Even they think I’m my sister.

CHAPTER SEVEN
    THE SECRET PASSAGE
    The hidden door behind the dresser in Thantos’s childhood bedroom beckoned Cam. Despite the excitement of her amazing day with Shane, something drew her back here. She needed to find out where the strange hatch led — before she could decide if it was worth mentioning to Miranda.
    Pleading exhaustion, she’d gone to bed early. In the middle of the night, when she was certain her mother was asleep, she made for Thantos’s room, careful to move the dresser out of the way slowly and quietly.
    The small door was unlocked and swung open easily. It opened into a murky tunnel, which Cam followed to a stone stairway. It led into the caves of CoventryIsland. She’d been there before, lured by Sersee. She wasn’t scared, though, as she descended the stairs, which twisted and spiraled. The creepy quotient was definitely daunting. She’d bet Thantos used this secret chamber to torment his terrified brother Fredo.
    At the bottom of the stairwell, Cam found herself in a high-ceilinged, circular cavern. Like rays from a black sun, five tunnels led off in different directions. As she stood in the center of the dark vault, a strange feeling came over her.
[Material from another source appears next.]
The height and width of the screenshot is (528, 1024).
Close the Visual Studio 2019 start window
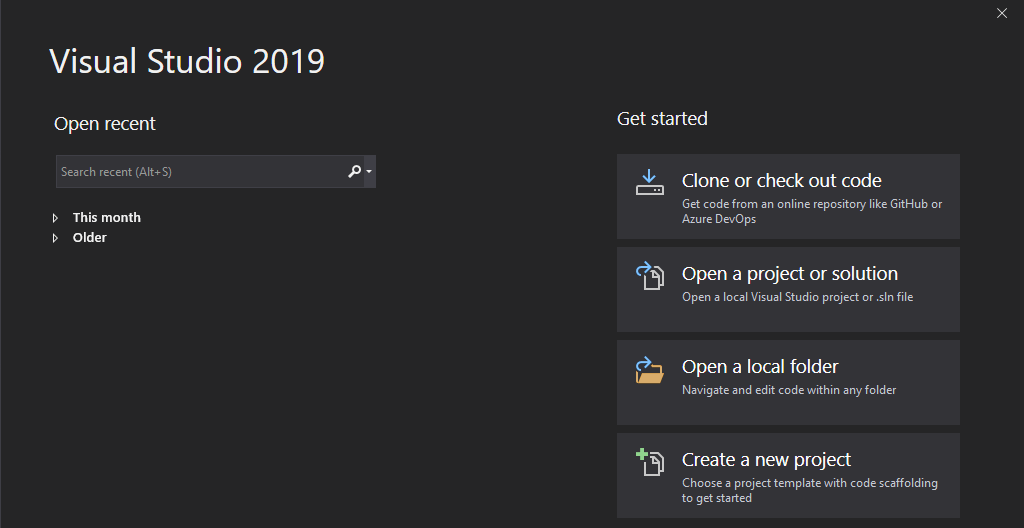tap(1002, 13)
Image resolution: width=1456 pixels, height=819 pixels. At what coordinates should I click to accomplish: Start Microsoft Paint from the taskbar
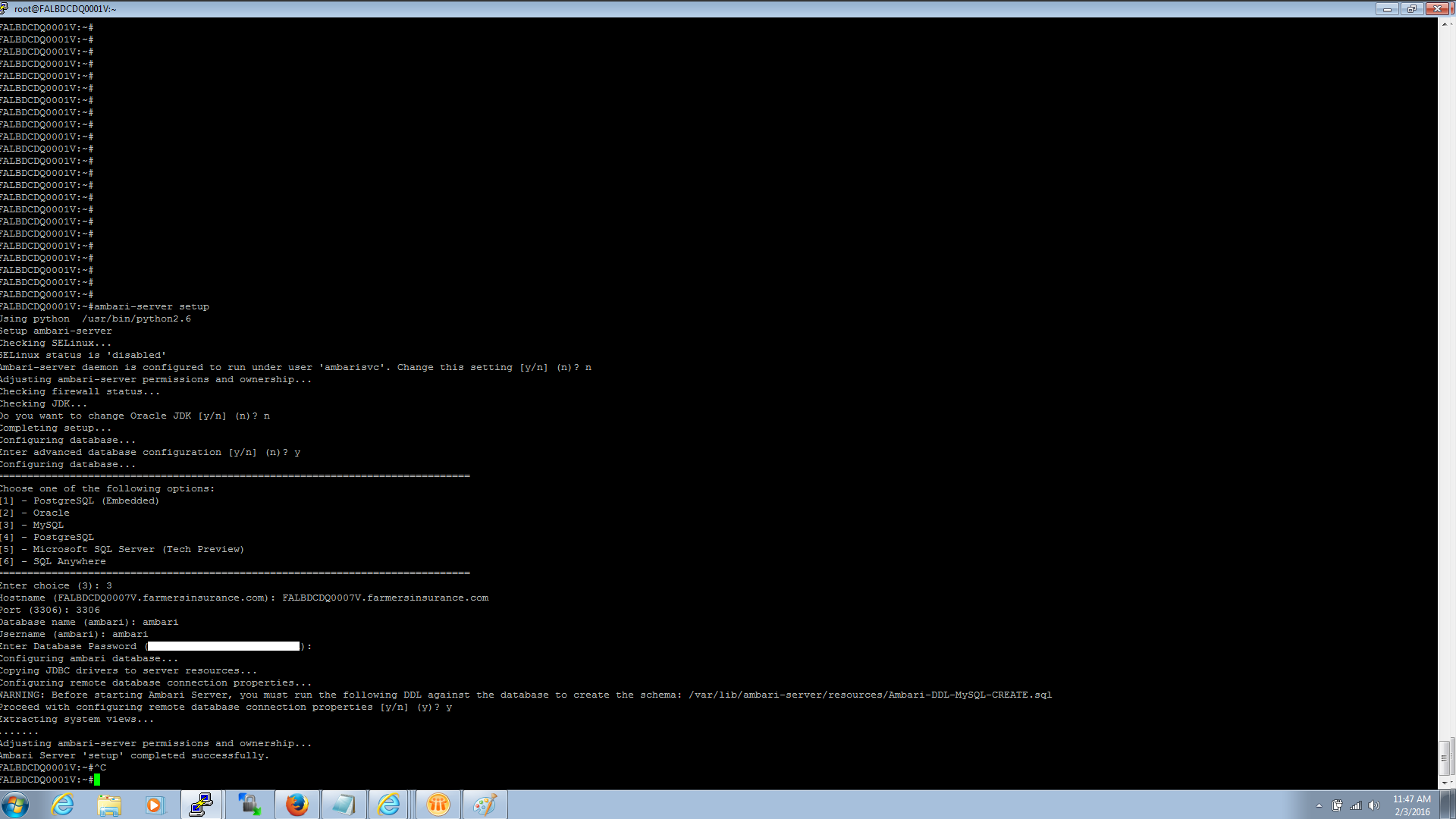click(x=485, y=804)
    It was neither a vision nor a premonition coming on. She did not grow dizzy or hear the loud buzzing that usually heralded her prophecies. She simply knew something suddenly that she had no rational way of knowing.
    There was a book.
    She hadn’t read it but somehow knew a portion of its contents. The book told of what lay beneath the soil of Coventry, what — and who — she might encounter should she journey farther, deeper into this part of the fabled caves. What kinds of inhabitants, more dangerous than the Furies, might be found. Here spirits of the dead roamed, and others, deranged souls who struck out blindly at any who dared enter. These wretched apparitions could materialize at any bend in the tunnel.
    This came to her as fact without fear. Cam felt a sense of calm and peace. She’d be protected here. Shedidn’t know why, or how, or from what exactly, but whatever had lured her here this time, that same powerful magick would not allow harm to come to her. She stood very still in the middle of the circular chamber and waited for her senses to guide her.
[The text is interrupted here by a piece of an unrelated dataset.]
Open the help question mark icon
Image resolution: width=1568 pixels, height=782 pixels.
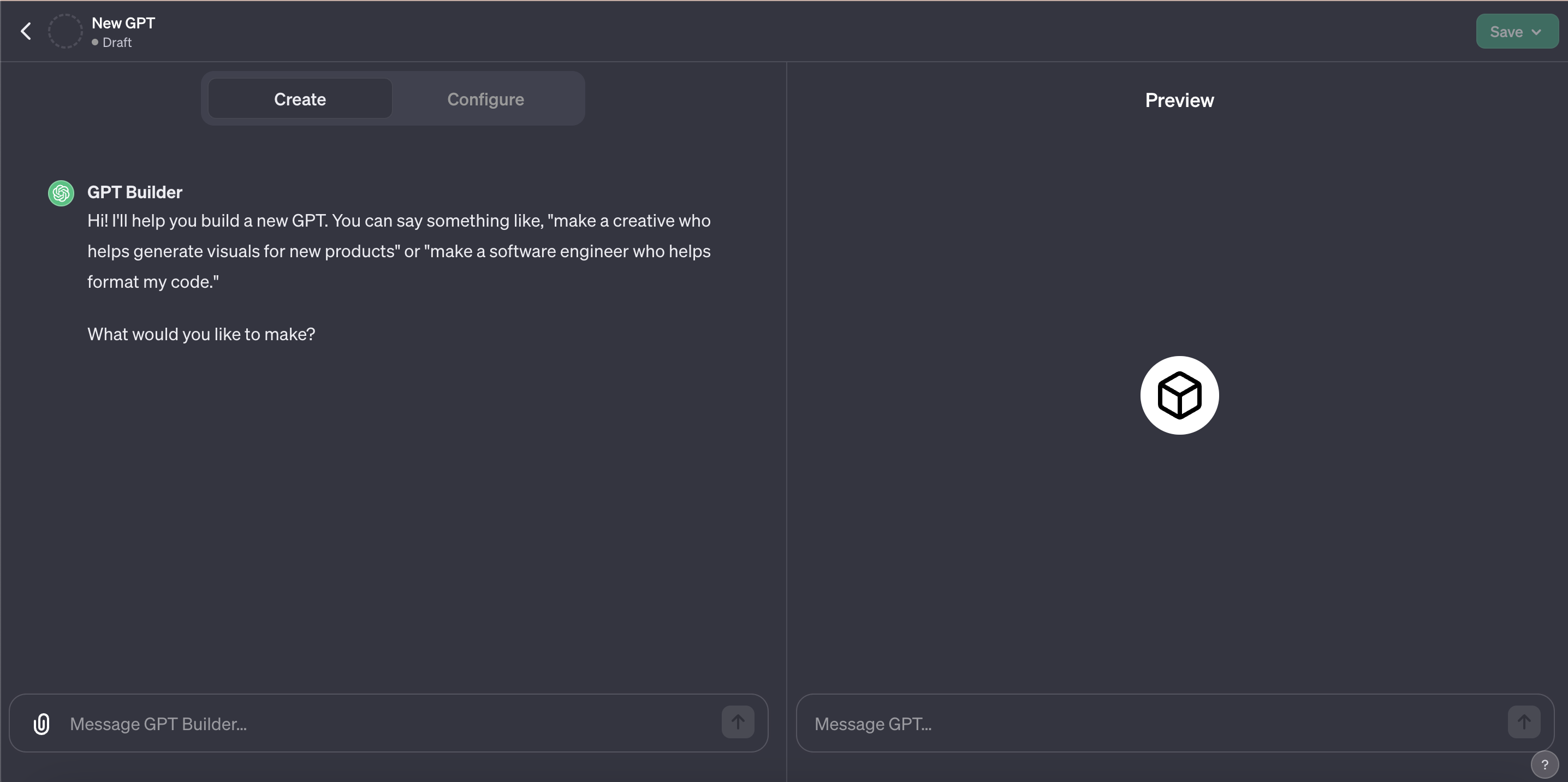point(1545,765)
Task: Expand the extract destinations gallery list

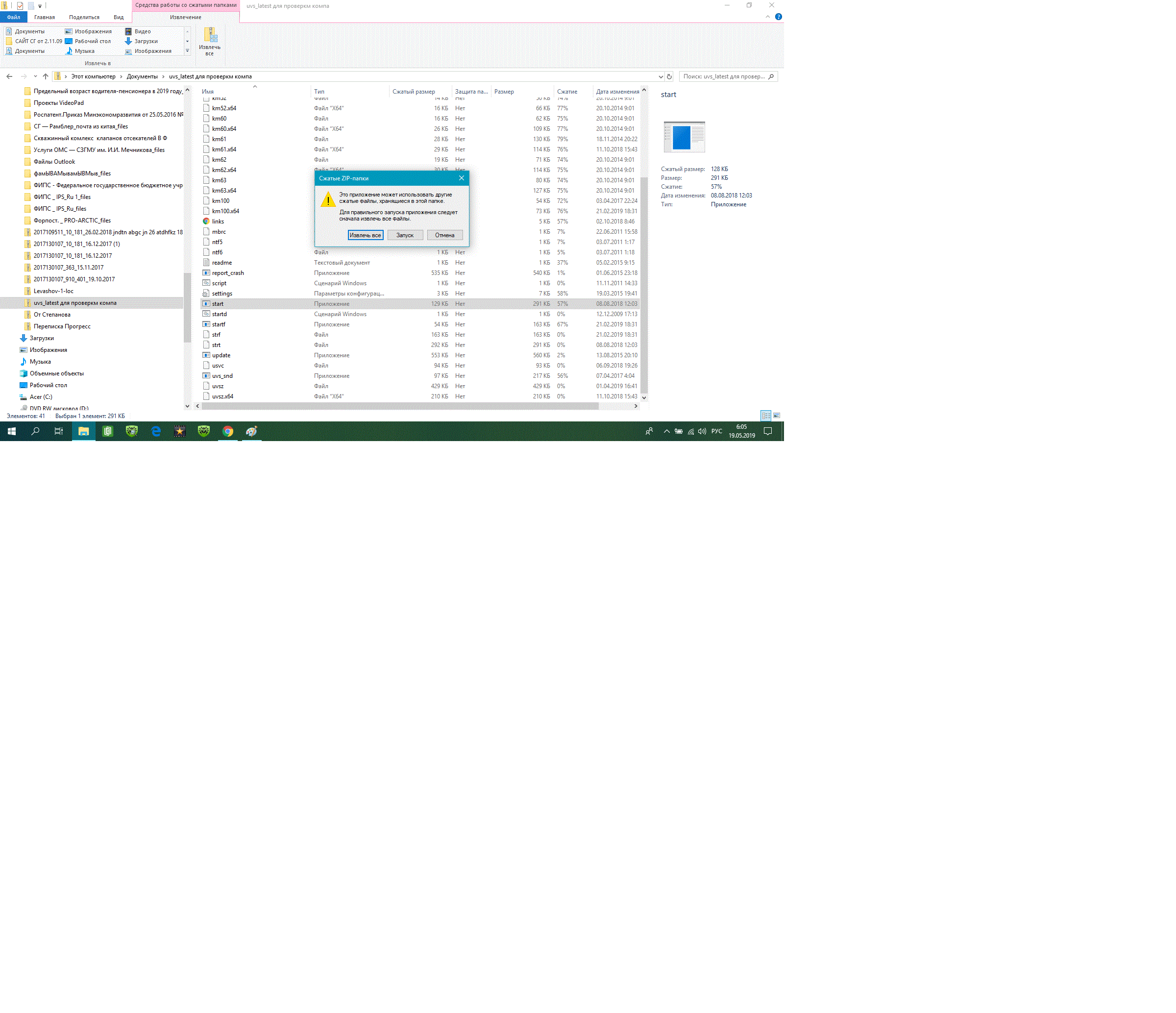Action: (187, 51)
    Her hearing, never as astute as Alex’s, was the first sense awakened. She heard scratching sounds coming from one of the tunnels. She listened intently. A steady, monotonous scraping, like fingernails on a chalkboard, raised goose bumps on her arms and turned her stomach.
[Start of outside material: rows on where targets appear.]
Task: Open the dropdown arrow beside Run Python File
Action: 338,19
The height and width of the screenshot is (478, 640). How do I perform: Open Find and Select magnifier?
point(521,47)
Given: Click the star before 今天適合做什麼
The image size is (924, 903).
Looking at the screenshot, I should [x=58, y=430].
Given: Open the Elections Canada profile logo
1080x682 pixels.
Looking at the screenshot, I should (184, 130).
    Yet she forged forward.
    Her eyes, beacons in the dark, were on high beam. So she saw him well before he saw or sensed her. A spindly man, his cloaked back to her, was bent in concentration over a stone outcropping, a table of sorts formed by a ledge in the wall. His frayed cape had probably once been a burgundy color. Now it was threadbare and as sleek with grease as his long, stringy, dark hair, which was tied back in a rattail.
    This was no apparition, no haunted spirit. What, then? Who would sit in the icy bowels of Crailmore and what was he doing?
    Afraid only of startling him, she advanced slowly and stealthily.